Parents, students and school officials will continue discussing school closures and changes during another series of community conversations already under way this month.

In early May, the Portland School Board approved proposals to create 19 kindergarten-through-eighth grade schools, to phase out five middle-school programs and to close four or five school buildings.

The school board also agreed to ask the community  about how to balance or increase enrollment in some schools and how to improve student achievement in St. Johns and outer Southeast Portland.

Some communities have already begun meeting. If more time is needed, conversations will resume in late August and September. Simultaneously, conversations will be held with staff members at each school.

Participating in the meetings will be a three-member team from each school in that conversation, composed of the PTA president, Site Council chairperson and a member at-large selected by the principal and the other two team members.
Each conversation also will have one neighborhood representative, appointed by the Office of Neighborhood Involvement. Some school board members will attend each meeting.

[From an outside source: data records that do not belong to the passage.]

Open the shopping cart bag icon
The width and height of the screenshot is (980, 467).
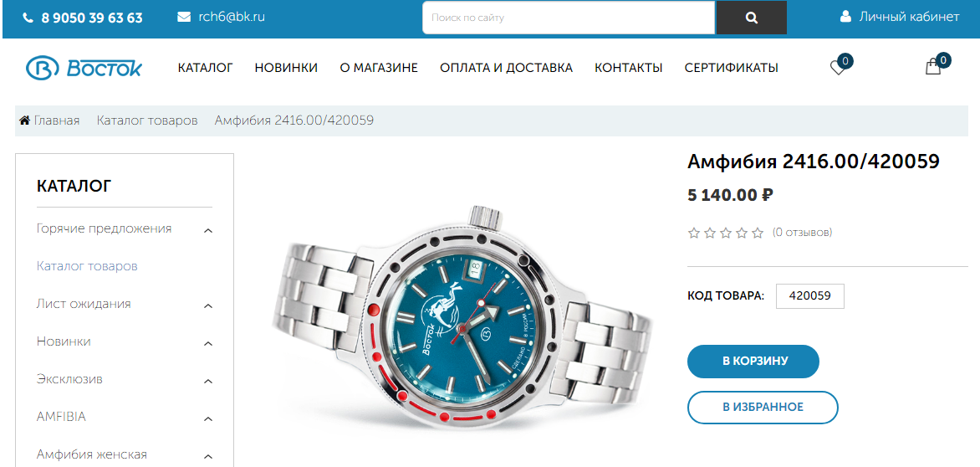pyautogui.click(x=933, y=67)
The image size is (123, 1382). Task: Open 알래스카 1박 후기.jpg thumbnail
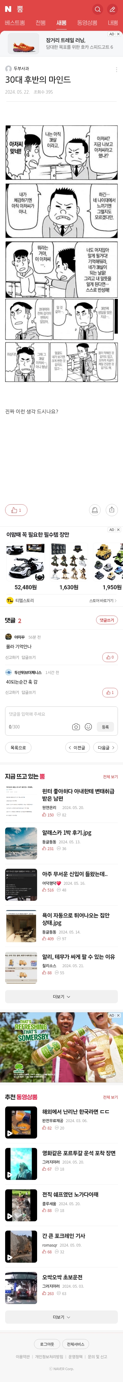pos(21,843)
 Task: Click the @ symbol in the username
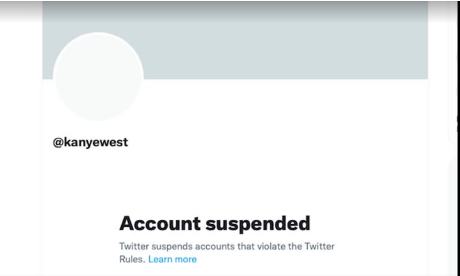coord(58,142)
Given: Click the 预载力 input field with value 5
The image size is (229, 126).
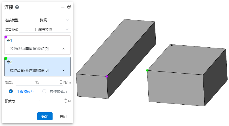Looking at the screenshot, I should coord(39,101).
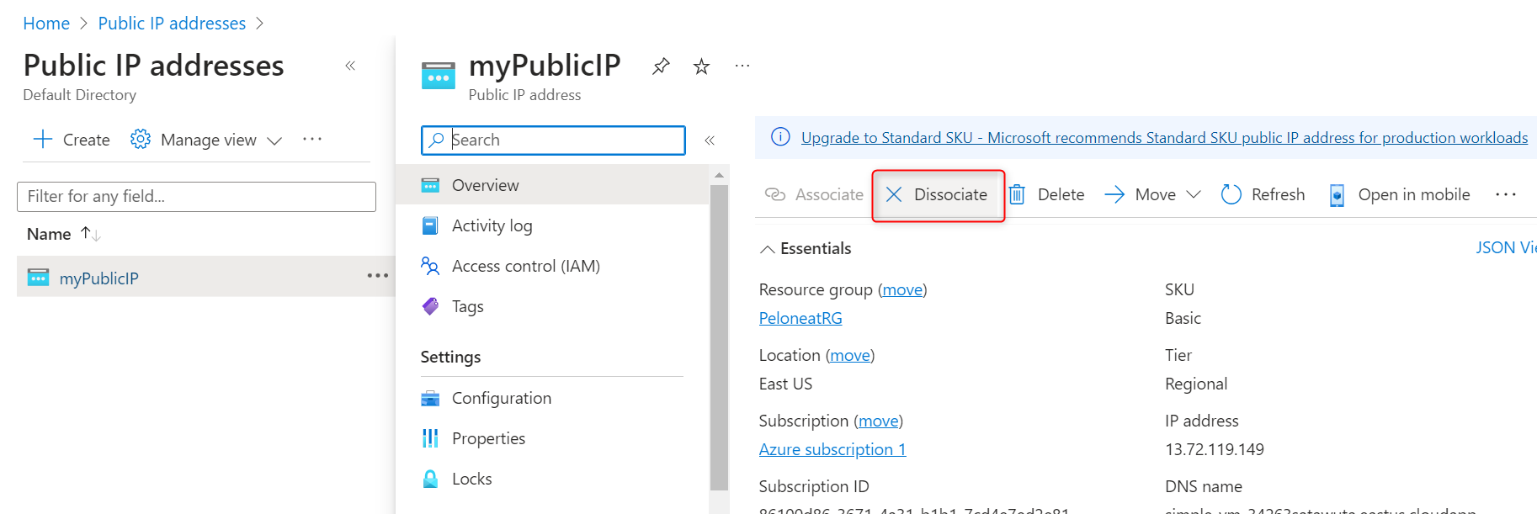Viewport: 1537px width, 514px height.
Task: Mark myPublicIP as a favorite
Action: point(701,66)
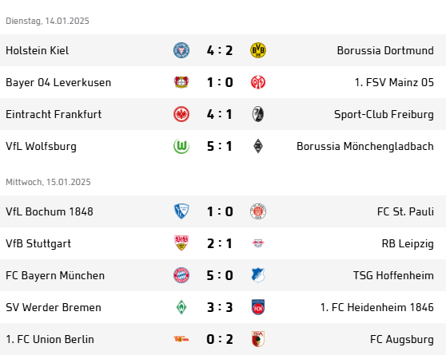
Task: Click the Mittwoch, 15.01.2025 date header
Action: tap(48, 182)
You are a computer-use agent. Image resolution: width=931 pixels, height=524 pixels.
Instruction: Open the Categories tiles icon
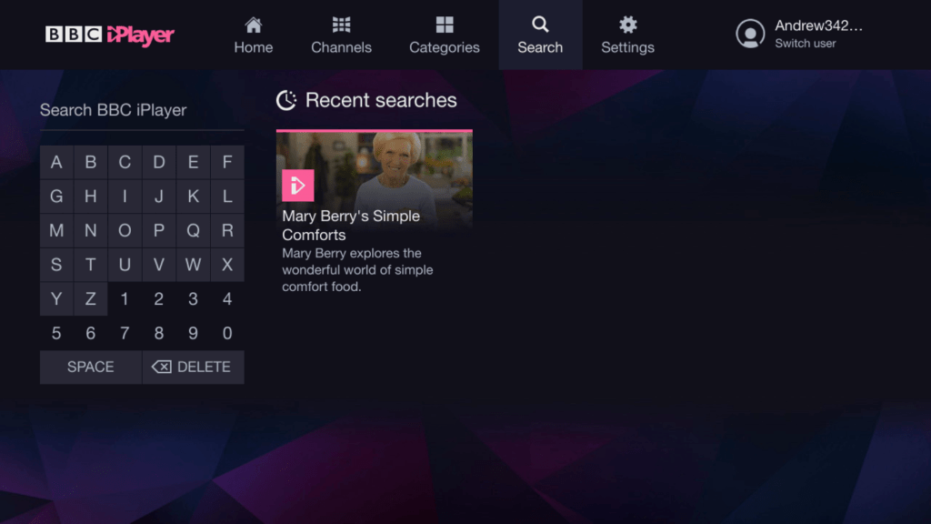tap(444, 25)

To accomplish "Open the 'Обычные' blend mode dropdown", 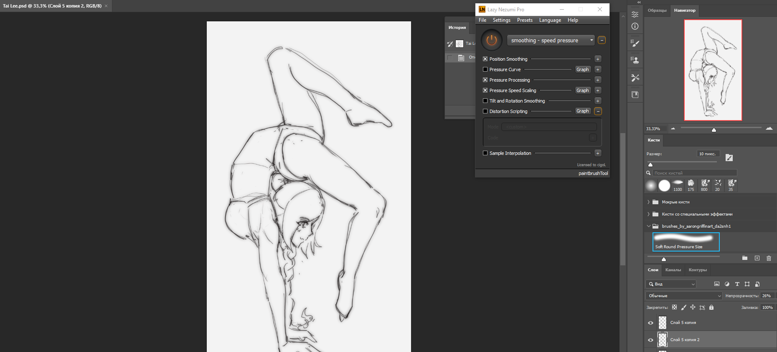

All meetings are open to the public; however, only the team members may speak.

The school board's charge for each community planning effort and the date, time and location for each conversation is detailed below and on the PPS Web site: www.pps.k12.or.us/depts/communications/reconfig/.

The meetings are being conducted in these areas of Portland:

• North, George: Goals: Improve educational performance at North Portland's George Middle School and Sitton and James John elementary schools. The proposal could include reconfiguration.

The only meeting scheduled so far was held on Tuesday, June 6.

• Northeast, Fernwood Elementary School: Goals: Reassign the part of Rose City Park attendance area west of 57th Avenue to elementary, middle or kindergarten through-eighth-grade schools that feed into Grant High School. Those students now are assigned to Rose City Park and Gregory Heights Middle School, but unlike most of their schoolmates, they are assigned to Grant, not Madison High School. The conversation will include these schools: Hollyrood, Fernwood, Beaumont Middle School and Alameda Elementary School.

A meeting is planned from 6:30 to 9 p.m. Thursday, June 8, in Beaumont Middle School, 4043 N.E. Fremont St. A second meeting will be held from 6:30 to 9 p.m. Thursday, June 22, also at Beaumont Middle School.

• Southeast, Sellwood: Goals: Improve student achievement, consider reconfiguration options and close one school building among six: Sellwood Middle School; the surrounding elementary schools — Duniway, Grout, Lewis and Llewellyn; and the Winterhaven kindergarten-through-eighth-grade focus option school.

Another meeting is scheduled from 6:30 to 9 p.m. Wednesday, June 21, in Sellwood Middle School Big Gym, 8300 S.E. 15th Ave.

• Southeast, Lane Middle School: Goals: Improve student achievement at Lane Middle School and its elementary schools: Kelly, Whitman and Woodmere. This could include reconfiguration, but no building closure.

A meeting is scheduled from 6:30 to 9 p.m. Tuesday, June 20, in the Lane Middle School Café.

• Southeast, Binnsmead: Goals: Provide for a separate location for the Creative Science School and a kindergarten-through-eighth-grade structure in the Binnsmead Middle School building.

A meeting is planned from 6:30 to 9 p.m. Tuesday, June 13, in the Binnsmead Middle School Library, 2225 S.E. 87th Ave.
A second meeting will be from 6:30 to 9 p.m. Tuesday, June 27, in the Binnsmead Middle School Library.

Meetings also are being held independent of the community conversations at Rieke Elementary School, where efforts are under way to drive up enrollment by drawing students back to the school from private schools and other options.